Em sua fala, Revetrie Teixeira (MDB) defendeu uma participação mais ativa da categoria nas discussões sindicais. Servidor concursado, o vereador afirmou reconhecer o papel do sindicato, mas ponderou que algumas pautas importantes para os trabalhadores não têm recebido a devida atenção. Ele ainda criticou o que considera um enfraquecimento da representação local após a regionalização do sindicato e citou demandas que, segundo ele, deveriam ser mais debatidas, como a situação das monitoras, a entrega de brindes aos servidores e a revisão das diárias de viagem dos motoristas da Prefeitura.
Thiago Titó (MDB) também defendeu o que ele considerou uma necessidade histórica de implementação de um plano de carreira e salários no município, tema que, segundo ele, é debatido há muitos anos sem uma solução definitiva. O vereador ressaltou que diversas categorias do serviço público ainda enfrentam defasagens salariais e dependem de reajustes e complementações anuais dentro dos acordos coletivos.
Por sua vez, Alysson Enfermeiro (Avante) chamou atenção especial para as condições de trabalho dos auxiliares de necropsia, que, segundo ele, enfrentam dificuldades relacionadas à segurança, higiene e falta de materiais adequados para o desempenho das funções. Alysson também mencionou a insatisfação de servidores do setor de meio ambiente e defendeu que o Executivo busque melhorias para a categoria. Por outro lado, ressaltou avanços na área da enfermagem, afirmando que o município tem garantido reajustes acima do piso salarial nacional, com valorização anual da categoria e remuneração superior à média de referência, o que, para ele, demonstra compromisso com os profissionais da saúde.
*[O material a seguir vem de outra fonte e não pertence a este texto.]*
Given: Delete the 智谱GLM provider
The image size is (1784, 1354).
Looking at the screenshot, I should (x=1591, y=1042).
O vereador Leles Pontes (Republicanos) informou que participou de algumas reuniões de negociação, ressaltando que houve divergências, mas que o texto final foi aprovado. Ele defendeu melhorias para professores, monitores e servidores contratados, além de sugerir que o município acompanhe discussões nacionais sobre igualdade de tratamento entre contratados e efetivos.
Ganho real
Em sua fala, a vereadora Maria do Sagrado, que já foi diretora sindical, trouxe dados de que, entre 2017 e 2020, durante o governo de Simone Carvalho (PSDB e PTB, 2017-2020), o funcionalismo municipal teve um aumento de 18,75% em seus vencimentos, enquanto o Índice de Preços ao Consumidor Amplo (IPCA), indicador de inflação calculado pelo Instituto Brasileiro de Geografia e Estatística (IBGE), ficou em 17,3%.Conforme a parlamentar, entre 2021 e 2024, durante a primeira gestão de Laércio Ribeiro, os reajustes somaram 45,61%, com IPCA de 24,98%. Desde 2025, quando Laércio assumiu o seu segundo governo, o reajuste foi de 18,41%, com inflação de 9,09%.
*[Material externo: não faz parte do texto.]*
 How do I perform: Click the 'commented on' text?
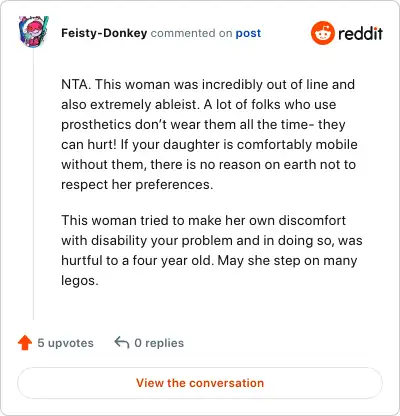coord(191,33)
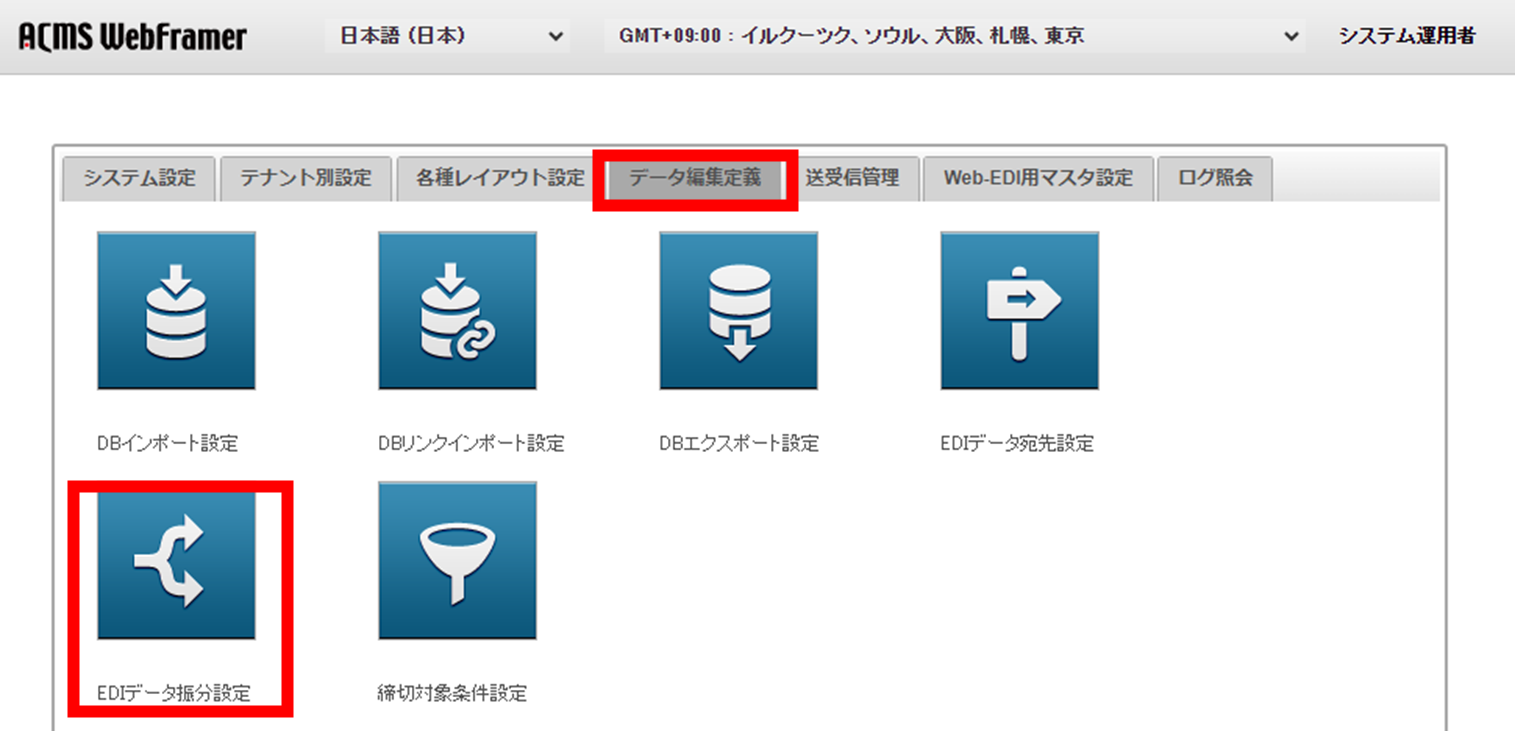The height and width of the screenshot is (731, 1515).
Task: Click the highlighted データ編集定義 tab
Action: (693, 178)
Ela também enfatizou a importância das cláusulas sociais mantidas no acordo, como horas extras, vale-transporte e equipamentos de proteção individual, afirmando que as medidas representam valorização e melhores condições para os servidores municipais.
Questionamentos
O vereador de oposição Sinval Dias (PL), por sua vez, criticou veementemente a atuação do sindicato, lembrando da dura oposição aos acordos firmados durante as gestões de Teófilo Torres (PSDB, 2013-2016) e Simone Carvalho. Da plateia, Isaura Bicalho lembrou que os servidores já tiveram um ano sem nenhum aumento ou mesmo reposição de perdas inflacionárias durante o governo de Simone. Sinval respondeu que o reajuste não foi concedido em virtude da falta de recursos repassados ao município pelo então governador Fernando Pimentel (PT, 2015-2018).
Na tribuna, Sinval criticou as mudanças nas regras relacionadas aos servidores afastados. Segundo ele, em acordos anteriores firmados entre Prefeitura e sindicato, os trabalhadores continuavam recebendo seus salários até a conclusão das perícias médicas, sem necessidade de devolução dos valores em alguns casos, em vez de receberem o cartão alimentação em dobro, como aprovado agora.